Demonstrators outside a court in Stockholm, Sweden, welcoming the life sentence handed to Iranian regime operative Hamid Nouri. Photo: Reuters/Chris Anderson/TT News Agency

An Iranian regime operative has been sentenced by a Swedish court to life imprisonment over his participation in a series of gruesome massacres of political prisoners.

The court in Stockholm on Thursday passed sentence on Hamid Nouri, 61, for his role “in the executions of many political prisoners in Iran in the summer of 1988.” Some 5,000 left-wing and secular nationalist opponents of Iran’s Islamist regime were put to death in the wake of a series of attacks by the People’s Mujahedin of Iran (MeK), a guerrilla organization, towards the end of the Iran-Iraq war of 1980-88.

Judge Tomas Zander remarked that Nouri had failed to disprove the allegations leveled against him by the MeK and other groups, saying: “Nothing substantial has emerged which gives the court reason to question the investigation’s reliability and robustness.”

Nouri was working as an assistant to the deputy prosecutor at the Gohardasht prison outside the Iranian city of Karaj when the executions were ordered. The killings were authorized by three judges who presided over the so-called “Death Commission,” one of whom — Ebrahim Raisi — is now the president of the Islamic Republic. A total of 58 witnesses testified against Nouri, many of whom confirmed that he was present at prisoner executions.

Iran immediately dismissed the verdict as being politically motivated. A statement from the foreign ministry in Tehran said the regime “strongly condemns this political statement, which consists of making unfounded and fabricated accusations against Iran and its judicial system, along with the life sentence against Hamid Nouri.”

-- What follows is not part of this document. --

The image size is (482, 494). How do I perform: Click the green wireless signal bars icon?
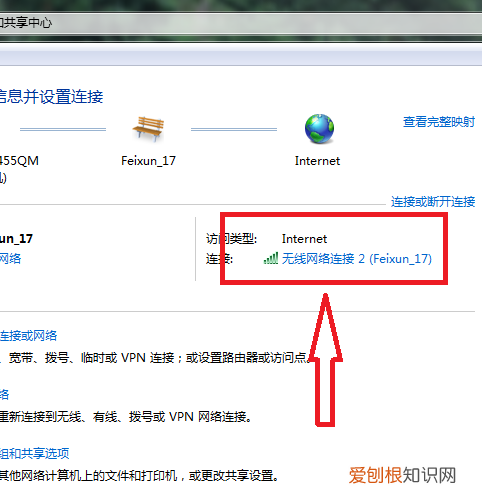(271, 258)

Toby Dershowitz, senior vice-president of the Foundation for the Defense of Democracies (FDD) in Washington, DC, welcomed the court’s verdict but warned that Iran’s suppression of human rights persists.

“For 34 years, the Islamic Republic has sought to cover up, whitewash, and keep secret the actions of the Death Commission that sent some 5,000 political prisoners to the gallows to be executed,” Dershowitz told The Algemeiner on Thursday.

“Such cruelty and human rights abuse by the Islamic Republic continues today,” she continued. “The 1988 massacres were horrific but regrettably not an anomaly. It merely served as training for some of today’s regime leaders.”

Dershowitz added that it was “noteworthy that the verdict was announced as a range of threats from Iran feature prominently on the agenda of President Joe Biden’s visit to Israel and Saudi Arabia,” observing that “Iran may just be the reason that Saudis and Israelis move toward a more hopeful future.”

Hadi Ghaemi, executive director of the New York-based Center for Human Rights in Iran (CHRI), described the verdict as “historic” because an Iranian official had been held accountable for human rights abuse for the first time since the Islamic Revolution of 1980.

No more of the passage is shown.